The company was so short staffed, sometimes the correct insurance information didn’t even make it into the system, she said.

For example, the system would show the name of one insurer, “but guess what, they’d mess up the specific type of plan,” she said. “United would be entered, but it was really a Medicaid plan managed by United and our office didn’t take Medicaid,” said the former Central Southeast employee.

She estimated about 90% of accounts had some billing or insurance problem. “We’d collect the wrong copay or didn’t know we should be collecting a deductible, or we’d bill under the wrong provider ID or bill the wrong insurer or not bill insurance at all.”

“No one really knows what they are doing,” she opined. “It’s a hot mess.”

Without insurance verification, the company couldn’t give good faith estimates of how much treatment would cost.

Patients are instructed to call their insurance company to figure out what they’ll owe for treatment, former patients and staff said.

“LifeStance doesn’t give good faith estimates to patients,” said the former Central Southeast employee.

For uninsured patients, providers and facilities are required under the No Surprises Act to provide good faith estimates of charges upon scheduling care and are required to create a patient-provider dispute resolution process for patients to contest charges that are substantially in excess of the good faith estimate.

The former South Atlantic region employee concurred. “We weren’t able to say how much an appointment was going to be. For self-pay patients it was really complicated. When I started, self-pay rates were $100 or $150, if I’m not mistaken. By the time I left last summer, self-pay rates were between $400 and $900.

According to online complaints, LifeStance’s inability to provide estimates is not limited to self-pay patients.

Patients and payers face long hold times and difficulty in speaking with LifeStance when trying to resolve billing issues.  Almost every patient and former employee who spoke to The Capitol Forum, as well as many of the consumers who posted complaints online, point out the long hold times they experienced when calling LifeStance.
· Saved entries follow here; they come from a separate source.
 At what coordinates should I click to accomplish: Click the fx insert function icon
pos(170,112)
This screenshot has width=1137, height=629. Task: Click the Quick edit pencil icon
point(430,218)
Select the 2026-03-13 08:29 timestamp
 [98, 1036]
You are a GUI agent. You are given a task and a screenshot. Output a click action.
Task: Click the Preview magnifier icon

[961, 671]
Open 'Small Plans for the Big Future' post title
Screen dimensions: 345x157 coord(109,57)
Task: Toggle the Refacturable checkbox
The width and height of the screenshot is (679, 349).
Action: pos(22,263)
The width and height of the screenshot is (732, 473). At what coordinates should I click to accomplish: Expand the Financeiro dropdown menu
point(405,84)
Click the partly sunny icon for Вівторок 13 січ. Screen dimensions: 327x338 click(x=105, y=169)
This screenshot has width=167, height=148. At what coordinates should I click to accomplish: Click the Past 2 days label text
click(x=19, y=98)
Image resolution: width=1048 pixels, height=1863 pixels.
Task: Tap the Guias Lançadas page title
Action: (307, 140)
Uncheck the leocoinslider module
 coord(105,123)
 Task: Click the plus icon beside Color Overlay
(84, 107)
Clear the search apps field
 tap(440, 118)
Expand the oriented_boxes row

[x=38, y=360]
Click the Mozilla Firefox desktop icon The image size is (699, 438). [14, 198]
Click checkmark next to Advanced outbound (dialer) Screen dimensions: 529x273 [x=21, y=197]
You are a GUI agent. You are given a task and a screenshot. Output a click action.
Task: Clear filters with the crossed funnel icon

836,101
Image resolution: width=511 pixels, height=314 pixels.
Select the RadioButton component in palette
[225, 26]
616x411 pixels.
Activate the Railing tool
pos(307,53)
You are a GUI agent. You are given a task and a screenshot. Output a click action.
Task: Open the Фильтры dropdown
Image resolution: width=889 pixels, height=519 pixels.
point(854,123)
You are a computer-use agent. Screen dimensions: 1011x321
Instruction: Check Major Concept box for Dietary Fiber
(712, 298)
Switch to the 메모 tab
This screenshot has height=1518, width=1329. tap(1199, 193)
Two Capitol Forum employees called LifeStance customer service numbers last week. Both calls were automatically placed into a queue. The recorded message on one call repeatedly said the call was “first in line” for one hour and 30 minutes, after which the call was disconnected. The other Capitol Forum call was answered by a recorded message that repeatedly stated that call was “second in line.” After a one hour and 45-minute hold, that call was automatically transferred to voice mail.

The Capitol Forum at 3:30pm on a weekday called a billing number printed on a Michigan LifeStance invoice.

The call was immediately answered by an automated system that played the following message, “Thank you for calling. We are sorry we missed your call. Our billing department is currently closed. Please call back during our normal office hours.”

One of the former LifeStance office employees shared a picture she had taken of her system showing very long hold times on what she described as a “typical day.”